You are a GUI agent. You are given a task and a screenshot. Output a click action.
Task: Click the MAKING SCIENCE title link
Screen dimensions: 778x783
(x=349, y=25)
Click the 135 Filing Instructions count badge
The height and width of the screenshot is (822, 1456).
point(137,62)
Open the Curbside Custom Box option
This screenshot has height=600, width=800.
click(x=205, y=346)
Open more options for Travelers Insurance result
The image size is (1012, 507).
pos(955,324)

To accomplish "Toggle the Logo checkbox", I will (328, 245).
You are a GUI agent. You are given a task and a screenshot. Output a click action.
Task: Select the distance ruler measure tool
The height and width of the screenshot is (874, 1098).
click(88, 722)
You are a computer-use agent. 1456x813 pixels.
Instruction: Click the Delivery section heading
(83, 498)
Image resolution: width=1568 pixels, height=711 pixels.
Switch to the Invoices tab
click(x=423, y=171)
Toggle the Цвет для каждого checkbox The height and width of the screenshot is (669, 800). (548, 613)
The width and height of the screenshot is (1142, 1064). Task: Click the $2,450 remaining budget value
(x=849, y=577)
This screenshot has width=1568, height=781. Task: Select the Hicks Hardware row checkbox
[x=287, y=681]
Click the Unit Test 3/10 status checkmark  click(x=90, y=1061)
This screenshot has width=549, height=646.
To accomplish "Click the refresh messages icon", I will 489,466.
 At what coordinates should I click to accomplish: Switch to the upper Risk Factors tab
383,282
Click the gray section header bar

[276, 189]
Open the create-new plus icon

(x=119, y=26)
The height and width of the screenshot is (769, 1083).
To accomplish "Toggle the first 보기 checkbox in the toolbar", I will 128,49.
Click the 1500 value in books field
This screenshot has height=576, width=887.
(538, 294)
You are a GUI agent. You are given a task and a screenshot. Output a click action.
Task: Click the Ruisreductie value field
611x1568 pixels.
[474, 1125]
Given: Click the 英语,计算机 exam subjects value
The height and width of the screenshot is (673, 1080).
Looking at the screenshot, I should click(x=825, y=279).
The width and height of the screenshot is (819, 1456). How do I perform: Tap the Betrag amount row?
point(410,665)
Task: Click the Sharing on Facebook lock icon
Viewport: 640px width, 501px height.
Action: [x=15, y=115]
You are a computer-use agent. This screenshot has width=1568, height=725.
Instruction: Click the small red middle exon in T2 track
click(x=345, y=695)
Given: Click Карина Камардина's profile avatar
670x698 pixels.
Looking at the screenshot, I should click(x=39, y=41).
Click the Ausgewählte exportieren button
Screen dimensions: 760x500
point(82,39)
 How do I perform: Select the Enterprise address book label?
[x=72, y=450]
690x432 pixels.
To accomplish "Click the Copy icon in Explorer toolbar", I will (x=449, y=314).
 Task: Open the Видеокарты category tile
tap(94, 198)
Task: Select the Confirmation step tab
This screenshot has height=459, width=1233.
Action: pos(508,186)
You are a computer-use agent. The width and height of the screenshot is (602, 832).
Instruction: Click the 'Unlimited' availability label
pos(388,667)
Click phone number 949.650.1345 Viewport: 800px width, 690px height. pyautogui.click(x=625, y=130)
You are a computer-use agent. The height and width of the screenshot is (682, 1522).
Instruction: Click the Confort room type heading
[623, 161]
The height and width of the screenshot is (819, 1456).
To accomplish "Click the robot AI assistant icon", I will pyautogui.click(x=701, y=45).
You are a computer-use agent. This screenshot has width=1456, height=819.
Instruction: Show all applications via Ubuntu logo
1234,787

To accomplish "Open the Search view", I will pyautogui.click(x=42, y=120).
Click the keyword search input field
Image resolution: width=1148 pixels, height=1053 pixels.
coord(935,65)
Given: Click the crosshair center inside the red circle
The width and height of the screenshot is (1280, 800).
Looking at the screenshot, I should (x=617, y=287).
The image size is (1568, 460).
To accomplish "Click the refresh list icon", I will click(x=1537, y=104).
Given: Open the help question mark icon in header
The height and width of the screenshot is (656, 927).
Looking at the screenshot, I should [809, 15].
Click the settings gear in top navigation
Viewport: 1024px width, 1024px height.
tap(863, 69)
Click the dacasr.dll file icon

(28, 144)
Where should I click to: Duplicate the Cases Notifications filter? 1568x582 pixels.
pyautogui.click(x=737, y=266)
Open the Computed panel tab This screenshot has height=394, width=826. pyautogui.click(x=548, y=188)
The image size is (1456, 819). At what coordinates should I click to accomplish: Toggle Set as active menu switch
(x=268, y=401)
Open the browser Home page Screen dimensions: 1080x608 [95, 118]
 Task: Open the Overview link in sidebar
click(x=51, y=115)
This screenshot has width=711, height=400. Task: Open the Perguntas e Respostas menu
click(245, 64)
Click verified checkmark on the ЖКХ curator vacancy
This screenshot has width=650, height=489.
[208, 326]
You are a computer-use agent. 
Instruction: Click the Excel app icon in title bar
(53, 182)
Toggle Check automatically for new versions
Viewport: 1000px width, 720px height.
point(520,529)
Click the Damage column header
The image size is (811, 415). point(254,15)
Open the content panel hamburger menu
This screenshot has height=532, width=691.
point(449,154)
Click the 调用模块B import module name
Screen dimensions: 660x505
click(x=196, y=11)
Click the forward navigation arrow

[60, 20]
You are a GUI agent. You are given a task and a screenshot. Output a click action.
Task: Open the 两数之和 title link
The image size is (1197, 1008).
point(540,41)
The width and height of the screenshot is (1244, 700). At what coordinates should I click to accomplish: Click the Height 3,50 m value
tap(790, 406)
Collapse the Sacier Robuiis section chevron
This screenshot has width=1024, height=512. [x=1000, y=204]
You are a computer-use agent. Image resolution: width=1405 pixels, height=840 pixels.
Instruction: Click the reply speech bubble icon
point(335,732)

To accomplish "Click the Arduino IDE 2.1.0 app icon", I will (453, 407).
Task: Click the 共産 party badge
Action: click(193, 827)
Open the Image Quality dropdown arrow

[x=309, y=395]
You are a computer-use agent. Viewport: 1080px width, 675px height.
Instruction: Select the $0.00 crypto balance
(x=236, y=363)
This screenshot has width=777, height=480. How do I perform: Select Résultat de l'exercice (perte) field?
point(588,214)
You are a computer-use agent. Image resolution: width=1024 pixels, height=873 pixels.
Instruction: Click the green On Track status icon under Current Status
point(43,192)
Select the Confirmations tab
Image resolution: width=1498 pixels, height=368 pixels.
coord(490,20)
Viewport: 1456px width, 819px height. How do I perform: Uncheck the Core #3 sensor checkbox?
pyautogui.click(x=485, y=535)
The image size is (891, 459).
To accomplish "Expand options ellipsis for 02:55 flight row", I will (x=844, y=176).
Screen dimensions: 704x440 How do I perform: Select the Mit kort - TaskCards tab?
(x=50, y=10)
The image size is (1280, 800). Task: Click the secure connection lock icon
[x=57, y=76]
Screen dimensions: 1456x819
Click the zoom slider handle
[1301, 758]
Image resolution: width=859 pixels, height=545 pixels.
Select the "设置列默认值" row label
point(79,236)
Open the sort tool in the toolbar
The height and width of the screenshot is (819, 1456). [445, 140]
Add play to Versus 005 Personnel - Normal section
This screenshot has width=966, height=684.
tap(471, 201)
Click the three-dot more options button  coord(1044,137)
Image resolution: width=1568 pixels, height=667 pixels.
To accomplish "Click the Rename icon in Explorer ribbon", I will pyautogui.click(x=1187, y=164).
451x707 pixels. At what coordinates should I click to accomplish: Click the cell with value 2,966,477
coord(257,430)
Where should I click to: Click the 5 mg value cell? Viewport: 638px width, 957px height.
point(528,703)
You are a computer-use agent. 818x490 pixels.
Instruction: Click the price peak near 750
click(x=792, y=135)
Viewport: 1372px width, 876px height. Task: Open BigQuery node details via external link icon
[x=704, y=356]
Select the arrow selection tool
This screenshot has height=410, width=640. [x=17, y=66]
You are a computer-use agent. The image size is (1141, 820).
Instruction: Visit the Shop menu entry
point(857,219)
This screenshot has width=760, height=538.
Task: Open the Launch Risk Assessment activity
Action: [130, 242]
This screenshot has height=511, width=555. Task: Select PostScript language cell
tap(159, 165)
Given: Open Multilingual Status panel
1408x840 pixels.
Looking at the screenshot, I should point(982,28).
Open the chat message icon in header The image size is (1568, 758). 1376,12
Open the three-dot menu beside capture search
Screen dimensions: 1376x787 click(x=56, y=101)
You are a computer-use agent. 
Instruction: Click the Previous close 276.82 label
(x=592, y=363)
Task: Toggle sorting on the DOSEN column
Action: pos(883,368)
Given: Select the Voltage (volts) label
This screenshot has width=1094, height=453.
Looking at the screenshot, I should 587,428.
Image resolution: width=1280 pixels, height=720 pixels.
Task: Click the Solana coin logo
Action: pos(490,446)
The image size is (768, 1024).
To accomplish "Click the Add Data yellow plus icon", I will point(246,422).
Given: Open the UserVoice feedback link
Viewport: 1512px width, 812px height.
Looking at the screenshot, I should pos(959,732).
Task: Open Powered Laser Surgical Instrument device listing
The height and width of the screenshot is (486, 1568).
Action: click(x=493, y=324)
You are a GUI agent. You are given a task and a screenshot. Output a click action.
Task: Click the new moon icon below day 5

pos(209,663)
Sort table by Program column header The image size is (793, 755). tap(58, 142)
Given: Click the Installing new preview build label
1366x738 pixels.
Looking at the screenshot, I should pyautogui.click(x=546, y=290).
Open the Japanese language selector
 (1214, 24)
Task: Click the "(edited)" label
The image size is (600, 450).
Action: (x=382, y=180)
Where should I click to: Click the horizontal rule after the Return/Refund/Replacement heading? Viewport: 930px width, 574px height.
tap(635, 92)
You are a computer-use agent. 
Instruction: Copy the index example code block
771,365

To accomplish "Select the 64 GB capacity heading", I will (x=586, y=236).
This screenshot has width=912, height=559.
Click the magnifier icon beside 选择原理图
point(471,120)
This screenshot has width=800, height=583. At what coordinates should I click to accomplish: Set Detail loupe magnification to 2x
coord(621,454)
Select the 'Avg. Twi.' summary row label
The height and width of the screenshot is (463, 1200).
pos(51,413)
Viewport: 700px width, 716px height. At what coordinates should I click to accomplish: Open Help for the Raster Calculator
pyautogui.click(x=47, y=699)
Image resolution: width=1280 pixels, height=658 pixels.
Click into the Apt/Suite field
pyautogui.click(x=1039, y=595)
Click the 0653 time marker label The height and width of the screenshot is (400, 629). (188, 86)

== == ==

[Your objective] Format the part of the data above that opens with the line containing "This screenshot has width=777, height=480." and closes with the line containing "pyautogui.click(x=485, y=535)" as a Markdown table with columns Row and Entry. Number each line in Row, put the line itself in Entry, and leave out blank lines.

[Reply]
| Row | Entry |
|---|---|
| 1 | This screenshot has width=777, height=480. How do I perform: Select Résultat de l'exercice (perte) field? |
| 2 | point(588,214) |
| 3 | You are a computer-use agent. Image resolution: width=1024 pixels, height=873 pixels. |
| 4 | Instruction: Click the green On Track status icon under Current Status |
| 5 | point(43,192) |
| 6 | Select the Confirmations tab |
| 7 | Image resolution: width=1498 pixels, height=368 pixels. |
| 8 | coord(490,20) |
| 9 | Viewport: 1456px width, 819px height. How do I perform: Uncheck the Core #3 sensor checkbox? |
| 10 | pyautogui.click(x=485, y=535) |